In 1663 in Paris Pierre Chevalier published a book about Cossack uprising called Histoire de la guerre des Cosaques contre la Pologne, which he dedicated to Nicolas Léonor de Flesselles, count de Brégy, who was an ambassador to Poland in 1645. In the dedication he described the meeting de Brégy had with Khmelnytsky in France, and group of Cossacks he brought to France to fight against Spain in Flanders. Chevalier also claimed that he himself commanded Cossacks in Flanders. Although in distant parts of the book Chevalier doesn't mention either Cossacks or Khmelnytsky even once. In his other writing, Relation des Cosaques (avec la vie de Kmielniski, tirée d’un Manuscrit), published the same year, which also contains a biography of Khmelnytsky, there is no mention about his or any other Cossacks stay in France or Flanders. Moreover first Chevalier book is the only source that mention such an event, there is not trace of it even in correspondence of count de Brègy. Although it is true that he was conducting a recruitment of soldiers in Poland for French army in years 1646-1648. In fact he succeeded and about 3000 of them travelled via Gdańsk to Flanders and took part in fights around Dunkirk. French sources describes them as infanterie tout Poulonnois qu’Allemand. They were commanded by colonels Krzysztof Przyjemski, Andrzej Przyjemski and Georges Cabray. Second recruitment that shipped off in 1647 were commanded by Jan Pleitner, Dutch military engineer in service of Władysław IV and Jan Denhoff, colonel of Royal Guard. 17th century French historian Jean-François Sarasіn in his Histoire de siège de Dunkerque when describing participation of Polish mercenaries in fights over Dunkirk, notes that they were commanded by some "Sirot". Some historians identify him as Ivan Sirko, Cossack ataman.

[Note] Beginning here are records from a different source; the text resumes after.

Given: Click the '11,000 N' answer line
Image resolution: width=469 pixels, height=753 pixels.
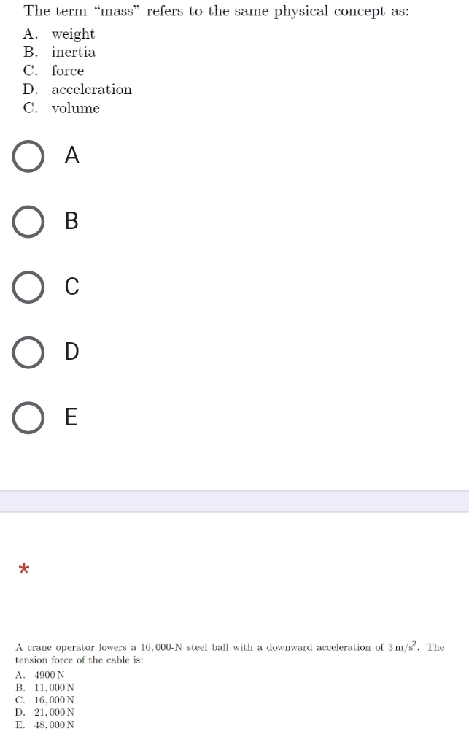Looking at the screenshot, I should click(44, 687).
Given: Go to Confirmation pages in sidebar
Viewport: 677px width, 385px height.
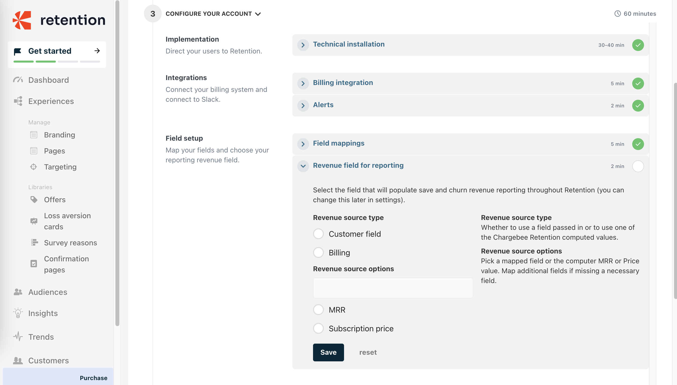Looking at the screenshot, I should pyautogui.click(x=66, y=264).
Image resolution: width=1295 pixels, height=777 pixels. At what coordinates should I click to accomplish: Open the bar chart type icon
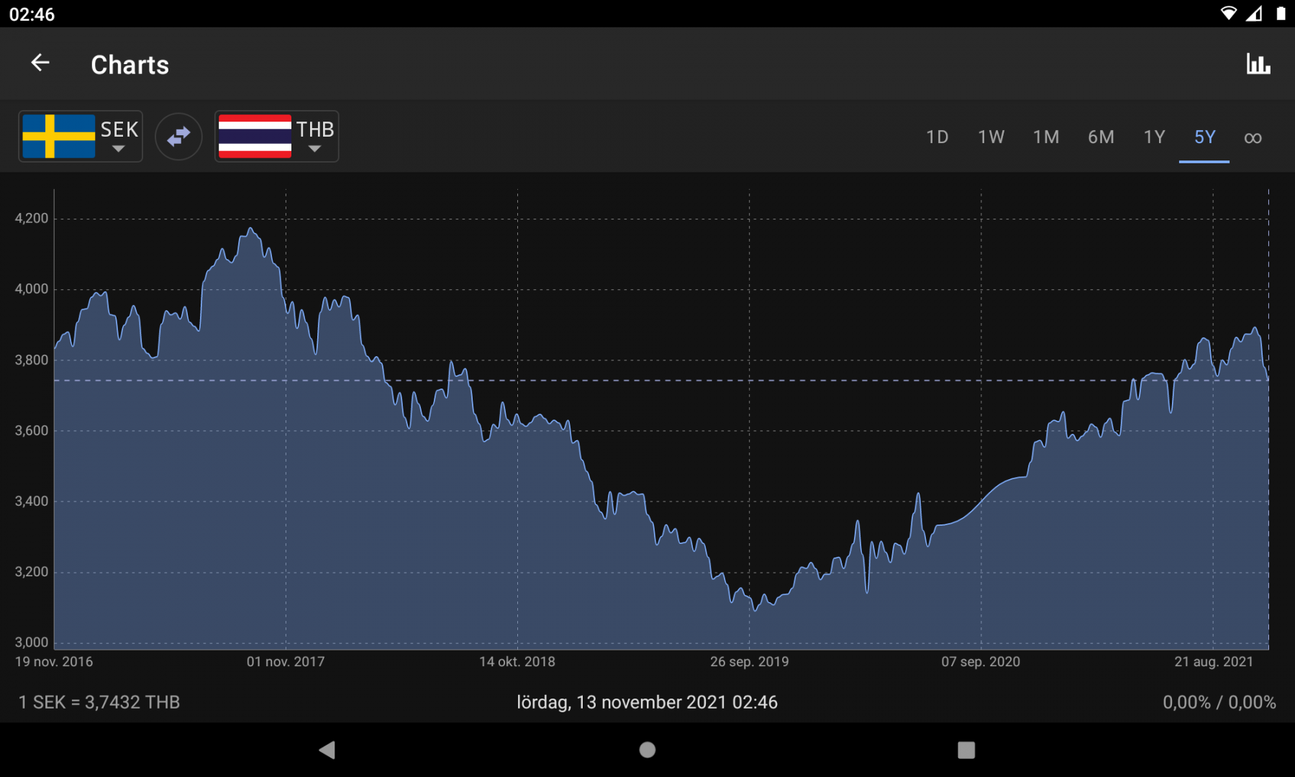[1258, 64]
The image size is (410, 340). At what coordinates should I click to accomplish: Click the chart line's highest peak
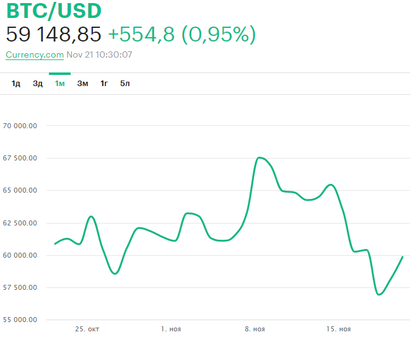coord(260,158)
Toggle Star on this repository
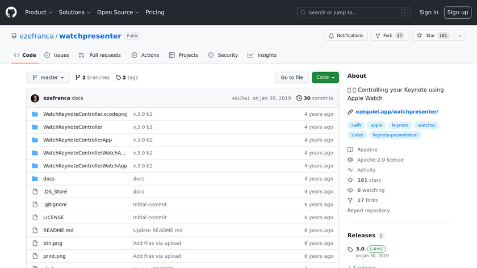 tap(430, 36)
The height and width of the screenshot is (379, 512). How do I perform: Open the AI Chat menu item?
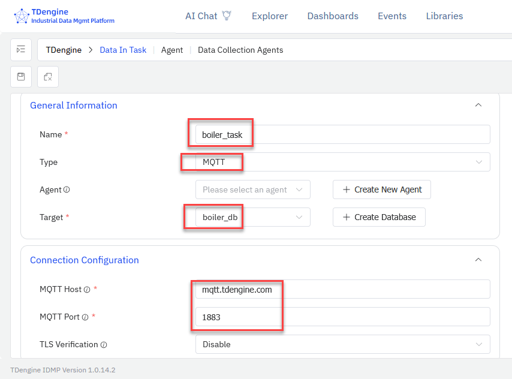tap(208, 16)
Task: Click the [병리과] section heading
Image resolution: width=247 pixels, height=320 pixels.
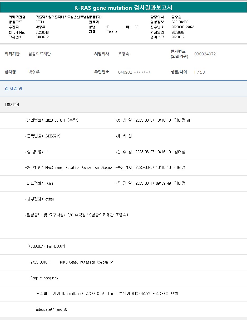Action: tap(12, 104)
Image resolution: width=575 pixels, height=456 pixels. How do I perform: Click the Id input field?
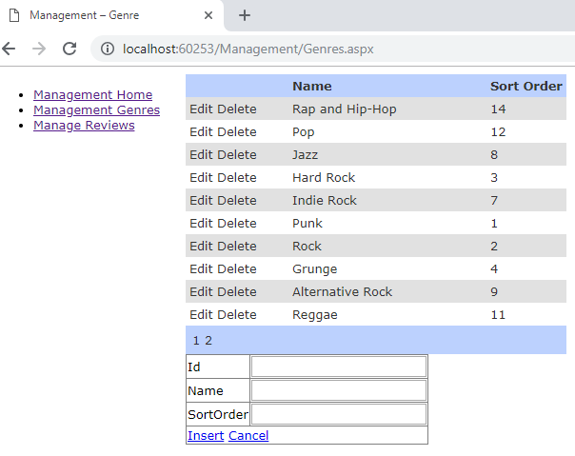click(x=338, y=367)
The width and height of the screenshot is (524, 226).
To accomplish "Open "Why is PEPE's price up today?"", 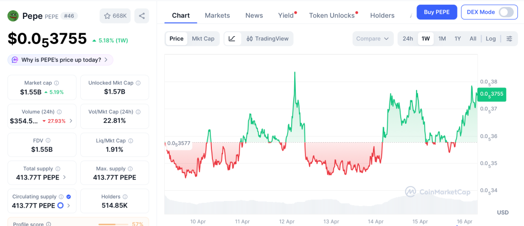I will [x=60, y=60].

Claims that Khmelnytsky and Cossacks were actually in France are supported by some Ukrainian historians, while other and most Polish scholarship finds it unlikely.

Czapliński Affair
Upon the death of magnate Stanisław Koniecpolski (March 1646) his successor, Aleksander, redrew the maps of his possessions. He laid claim to Khmelnytsky's estate, claiming it as his. Trying to find protection from this grab by the powerful magnate, Khmelnytsky wrote numerous appeals and letters to different representatives of the Polish crown but to no avail. At the end of 1645 the Chyhyryn starosta Daniel Czapliński officially received authority from Koniecpolski to seize Khmelnytsky's Subotiv estate.

In the summer of 1646, Khmelnytsky arranged an audience with King Władysław IV to plead his case, as he had favourable standing at the court. Władysław, who wanted Cossacks on his side in the wars he planned, gave Khmelnytsky a royal charter, protecting his rights to the Subotiv estate. But, because of the structure of the Commonwealth at that time and the lawlessness of the frontier, even the King was not able to prevent a confrontation with local magnates. In the beginning of 1647, Daniel Czapliński started to harass Khmelnytsky in order to force him off the land. On two occasions the magnate had Subotiv raided: considerable property damage was done and Khmelnytsky's son Yuriy was badly beaten. Finally, in April 1647, Czapliński succeeded in evicting Khmelnytsky from the land, and he was forced to move with his large family to a relative's house in Chyhyryn.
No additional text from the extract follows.